## 提供的文章
2391. Minimum Amount of Time to Collect Garbage
你的城市有一大堆房子
房子裡面有垃圾
垃圾一共分M, P, G三種
你有三台垃圾車分別能撿起M, P, G三種垃圾
垃圾車從0號房子開始
必須依照路線路過房子並撿起垃圾(0=>1=>2=>3)
但是無須經過所有房子
垃圾車每次能撿起一個垃圾
撿起一個垃圾須花費一分鐘
從i號房子走到i+1號房子需花費travel[i]分鐘
當有一台垃圾車運作的時候另外兩台車禁止做任何事情
回傳撿起所有垃圾最小花費的分鐘數
Input: garbage = ["G","P","GP","GG"], travel = [2,4,3]
Output: 21
P垃圾車花費:2(走到1)+1(撿起垃圾)+4(走到2)+1(撿起垃圾)=8
G垃圾車花費:1(撿起垃圾)+2(走到1)+4(走到2)+1(撿起垃圾)+3(走到3)+2(撿起垃圾)=13
總花費:8+13=21
Input: garbage = ["MMM","PGM","GP"], travel = [3,10]
Output: 37
P垃圾車花費:15
G垃圾車花費:15
M垃圾車花費:7
總花費:15+15+7=37
Intuition:
三種垃圾不會互相影響
個別分開算加起來就好
Approach:
如果後面有垃圾
就繼續往後走然後撿起來
所以我們先用一個變數cost記錄他走路花費的時間
然後如果查到有垃圾就加到result
TS Code:
function takeGarbage (garbage: string[], travel: number[], garbageType:
string): number {
let result = 0
let cost = 0
for (let i = 0; i < garbage.length; i++) {
if (garbage[i].includes(garbageType)) {
result += cost
cost = 0
for (let j = 0; j < garbage[i].length; j++) {
if (garbage[i][j] === garbageType) result++
}
}
if (i < travel.length) cost += travel[i]
}
return result
}
function garbageCollection (garbage: string[], travel: number[]): number {
return takeGarbage(garbage, travel, "G") + takeGarbage(garbage, travel,
"P") + takeGarbage(garbage, travel, "M")
}

## 提供的資料
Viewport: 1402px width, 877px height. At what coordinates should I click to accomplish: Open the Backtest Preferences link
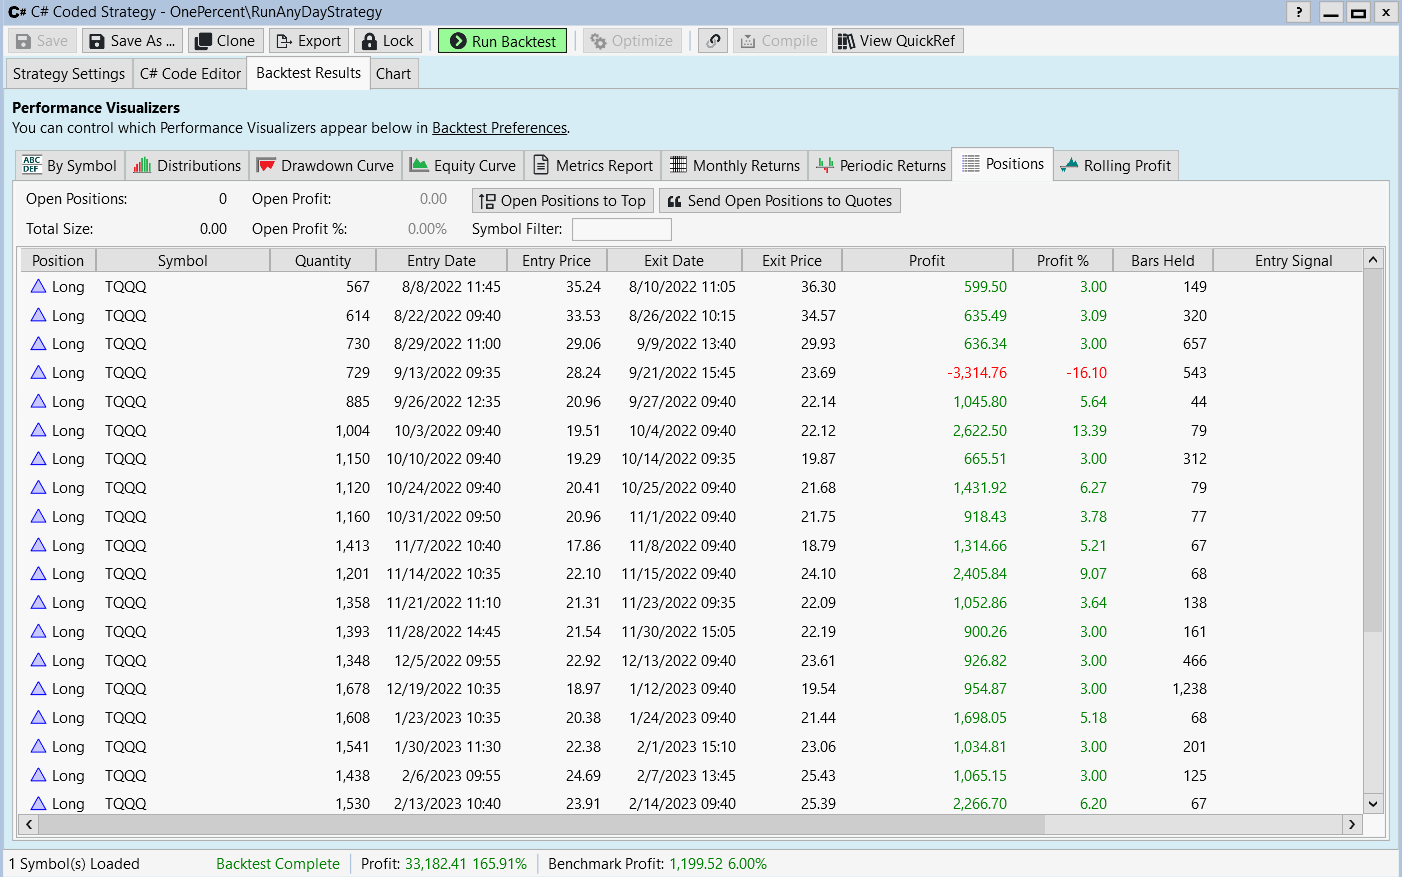click(x=499, y=128)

## 你的目標
請把上方提供的文章中以「你的城市有一大堆房子」開頭的那段題目說明改寫成精簡的條列清單，並保留主要事實。

## 本題結果
- 城市裡有許多房子，房子裡有 M、P、G 三種垃圾。
- 三台垃圾車各自只撿其中一種垃圾。
- 垃圾車從 0 號房子出發，依序經過房子撿垃圾，但不必經過所有房子。
- 每次撿一個垃圾，每撿一個花一分鐘。
- 從 i 號房子走到 i+1 號房子要花 travel[i] 分鐘。
- 一台車運作時，另外兩台不得做任何事。
- 回傳撿完所有垃圾所需的最少分鐘數。